Nick Clegg will position himself in stark opposition to David Cameron and to Boris Johnson over mooted attempts to revive the so-called 'snooper's charter'.
Clegg will condemn the prime minister for promising to protect free speech in the wake of the Charlie Hebdo massacre while planning new laws that erode British freedoms.
Tory plans to revive the so-called snoopers' charter to make it easier for intelligence services to track email and web traffic are "not proportionate" or "harmless", the Deputy Prime Minister will insist.
London Mayor Johnson has been one of the most prominent voices, since the attack on the satirical newspaper by Islamist gunman, to call for new powers of surveillance.
Boris Johnson on greater surveillance powers: 'There's a small but significant number of people we have to monitor.' pic.twitter.com/JsN43bmRxB— BBC Radio 4 Today (@BBCr4today) January 13, 2015
Earlier Johnson had said he was "not particularly interested in this civil liberties stuff when it comes to these people's emails and mobile phone conversations".
Civil liberties campaigners have warned against any attempt to use the Charlie Hebdo massacre to extend surveillance powers.
Big Brother Watch director Emma Carr said: "It is wholly unacceptable for this tragedy in Paris to be used as a means to call for a return of the snooper's charter. It is the wrong solution and would divert resources from focused surveillance operations at a time when the agencies are already struggling to cope with the volume of information available."
The row came as reports from France suggested that as many as six members of the terror cell behind the deadly attacks in Paris may still be at large.
The Obama administration also apologised last night for not sending a senior government figure to Sunday's million-person march alongside dozens of world leaders.
In an apparent swipe at the Prime Minister, who pledged to introduce "more comprehensive" powers to monitor terror suspects yesterday, Clegg will claim measures are sometimes introduced "in the name of public safety that undermine the very freedoms we cherish".
"The irony appears to be lost on some politicians who say in one breath that they will defend freedom of expression and then in the next advocate a huge encroachment on the freedom of all British citizens," he will say in a speech to journalists at the Irish Embassy.
"Let me be really clear, we have every right to invade the privacy of terrorists and those we think want to do us harm - but we should not equate that with invading the privacy of every single person in the UK. They are not the same thing.
"The snoopers' charter is not targeted. It's not proportionate.
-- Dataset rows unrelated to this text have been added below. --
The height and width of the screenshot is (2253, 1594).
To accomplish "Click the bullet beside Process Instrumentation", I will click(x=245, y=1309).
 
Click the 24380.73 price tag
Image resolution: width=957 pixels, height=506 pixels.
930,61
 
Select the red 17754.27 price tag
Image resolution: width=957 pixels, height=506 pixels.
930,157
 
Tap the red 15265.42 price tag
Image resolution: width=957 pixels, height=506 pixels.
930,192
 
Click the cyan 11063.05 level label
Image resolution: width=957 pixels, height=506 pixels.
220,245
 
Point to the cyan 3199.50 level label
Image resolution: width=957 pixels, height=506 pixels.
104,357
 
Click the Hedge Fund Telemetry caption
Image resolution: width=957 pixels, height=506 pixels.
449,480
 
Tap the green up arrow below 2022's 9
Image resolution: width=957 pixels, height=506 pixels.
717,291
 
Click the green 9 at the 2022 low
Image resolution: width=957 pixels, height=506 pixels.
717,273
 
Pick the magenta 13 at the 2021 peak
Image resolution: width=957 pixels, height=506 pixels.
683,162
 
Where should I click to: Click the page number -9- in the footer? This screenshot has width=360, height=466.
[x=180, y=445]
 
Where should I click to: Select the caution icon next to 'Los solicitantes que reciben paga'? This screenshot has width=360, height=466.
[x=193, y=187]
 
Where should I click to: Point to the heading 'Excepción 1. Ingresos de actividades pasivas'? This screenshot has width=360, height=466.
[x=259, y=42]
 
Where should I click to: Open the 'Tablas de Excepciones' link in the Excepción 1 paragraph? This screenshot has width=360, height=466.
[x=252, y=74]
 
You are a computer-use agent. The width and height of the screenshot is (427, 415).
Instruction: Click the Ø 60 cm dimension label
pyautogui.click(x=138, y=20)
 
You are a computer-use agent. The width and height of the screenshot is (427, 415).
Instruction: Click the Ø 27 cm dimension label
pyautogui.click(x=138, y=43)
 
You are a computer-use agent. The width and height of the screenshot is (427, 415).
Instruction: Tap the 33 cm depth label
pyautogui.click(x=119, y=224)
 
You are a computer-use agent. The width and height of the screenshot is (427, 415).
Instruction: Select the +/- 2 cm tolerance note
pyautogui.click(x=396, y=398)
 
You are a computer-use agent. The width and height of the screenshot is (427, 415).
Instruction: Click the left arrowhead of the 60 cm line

It's not harmless.
"It would be a new and dramatic shift in the relationship between the state and the individual."
Plans for a communications data Bill - nicknamed the "snoopers' charter" by critics - were blocked by Lib Dems but Conservatives want to revive the legislation if they secure an overall majority in May's general election.
The legislation, which was tabled in draft form by Home Secretary Theresa May in 2012, would have extended the requirement for companies to retain phone and email data to include records - but not the content - of every individual's internet browsing activity, including use of social media sites like Facebook, internet gaming, and mobile phone messaging services.
Cameron yesterday said that he wanted to ensure there is no "safe space" for terrorists to communicate over the internet, in the wake of the Paris terror attacks.
He said that as well as well as the snoopers' charter, new legislation will be required to enable the agencies to continue to intercept phone calls and access the content of electronic communications - on the basis of a warrant signed by the home secretary - when existing powers expire in 2016.
Clegg will argue "we do not make ourselves safer by making ourselves less free".
The Lib Dem leader will also underline his party's proposals for a Bill of Rights that would enshrine the right to free expression.
"If we really believe freedom of speech is a founding principle of our democracy, then we must act to protect it," he will say.
"I look enviously at America, where every schoolchild is taught from day one that they have inalienable rights - including free expression - which are a fundamental part of what it means to be American.
"I want us to have the same. The time has come for a written constitution with a Bill of Rights. The Liberal Democrats are committed to a constitutional convention after the general election, and deciding how we enshrine free speech in a British Bill of Rights should be at the heart of it.
"We must always defend the British values of freedom, openness and tolerance. We must always defend the rights of individuals to express themselves freely. And we must always defend the right of a free press to do its work without fear or favour," he will add.
"It is at times like these, when our freedoms are under threat, that we must stand up for them most of all."